基本中の基本ですね。日中の暑い時間帯や炎天下でのランニングは余計な体力を消耗するだけでなく、熱中症や脱水症になる危険が伴います。やはり、涼しくなってきた夕方からか、早朝ランニングが良いでしょう。更にもう少し細かく見ると、夕方から夜にかけての時間帯より、早朝の方が気温が下がっています。つまり、夏のランニングは涼しい早朝が最も快適とも言えます。また、ランナー的な規則正しい生活リズムを保つためにも、早朝ランニングを定着させることはとても有効的です。

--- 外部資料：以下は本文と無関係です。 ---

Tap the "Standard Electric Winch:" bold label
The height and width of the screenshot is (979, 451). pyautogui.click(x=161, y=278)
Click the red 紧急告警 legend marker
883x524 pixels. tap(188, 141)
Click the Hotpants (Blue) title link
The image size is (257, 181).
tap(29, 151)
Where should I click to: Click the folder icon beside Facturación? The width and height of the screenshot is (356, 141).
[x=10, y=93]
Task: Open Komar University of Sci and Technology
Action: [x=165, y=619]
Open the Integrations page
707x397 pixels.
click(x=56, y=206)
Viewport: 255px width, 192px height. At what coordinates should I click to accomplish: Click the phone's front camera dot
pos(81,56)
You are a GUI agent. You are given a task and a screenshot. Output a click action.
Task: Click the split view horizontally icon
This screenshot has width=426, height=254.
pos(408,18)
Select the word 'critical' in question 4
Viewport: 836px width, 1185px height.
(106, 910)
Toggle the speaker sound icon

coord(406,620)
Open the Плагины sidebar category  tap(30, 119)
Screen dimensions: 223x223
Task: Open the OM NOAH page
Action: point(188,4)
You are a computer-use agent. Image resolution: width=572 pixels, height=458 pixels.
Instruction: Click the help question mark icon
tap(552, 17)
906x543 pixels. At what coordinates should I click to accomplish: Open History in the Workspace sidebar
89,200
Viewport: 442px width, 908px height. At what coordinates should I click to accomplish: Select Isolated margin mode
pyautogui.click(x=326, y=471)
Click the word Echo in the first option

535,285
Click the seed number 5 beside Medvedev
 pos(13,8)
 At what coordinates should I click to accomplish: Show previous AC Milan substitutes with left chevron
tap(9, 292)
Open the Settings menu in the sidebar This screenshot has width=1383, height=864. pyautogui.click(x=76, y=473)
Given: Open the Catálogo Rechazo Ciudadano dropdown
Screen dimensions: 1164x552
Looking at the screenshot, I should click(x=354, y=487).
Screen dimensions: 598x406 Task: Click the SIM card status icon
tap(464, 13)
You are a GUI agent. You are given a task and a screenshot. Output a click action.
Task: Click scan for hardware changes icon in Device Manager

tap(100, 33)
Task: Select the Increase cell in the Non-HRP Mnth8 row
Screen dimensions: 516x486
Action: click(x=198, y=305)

◆注意2).距離(距離走)でなく、時間(時間走)で。

早朝や夕方の涼しい時間帯を選んで走ったとしても、ランニングを実施するには厳しいコンディションであることに違いありません。そのため夏のトレーニングの場合、ある距離を走ろうとしたとき、その日の気温や湿度を考慮した適切な設定タイムを導きだすことが必要です。ところが、気温が10度のときと、気温が30度のときの違いを判断するには、相当な経験と知識が必要になってきます。そして、実際にある設定タイムでスタートし、気温が高過ぎて途中で止めてしまった場合、肉体的にも精神的にも大きなダメージが残ります。そこで、最初から距離と言う概念を捨て、時間で走るようにします。もちろん、気温が高いと感じたなら、ウォーキングからスタートし、少しずつランニングに移行していく方法も良いでしょう。つまり、ゆっくりでも動き続けることを考えていきましょう。

◆注意3).水分補給は確実に。

今更説明する必要もないと思いますが、夏のランニングにとって最重要事項ですね。その最大の理由として、人は汗をかくことで体内の熱を外に逃がしているので、水分補給をせず走り続けることは体温の上昇と共に、体内がどんどんオーバーヒートしていき、まさに自殺行為となるからです。だからこそ、しっかりと確実に水分補給を実施して下さい。次に、給水をとる具体的な目安として、15分から20分程度に1回、水分補給をしてほしいと思います。また、給水の中身は単純に水のみを補給するのでなく、ミネラル(ナトリウム、カリウム、カルシウム等)が含まれているスポーツドリンクを薄めたものを飲むようにしましょう。なぜなら、ミネラルが不足すると筋ケイレン(脚がつったりする状態)がおこり易くなるからです。特にランニング中に、よく足のつる人は給水の中身を再検討してみると良いでしょう。

以上、主だった事項について記載しましたが、暑さに対する適応力や体質等については、個人差が大きいのも事実です。大切なことは自分自身の身体と体調によく耳を傾けるのと、自分自身の体力を過信しないことです。

皆さんも無理のない範囲で、夏のランニングを楽しんでほしいと思います。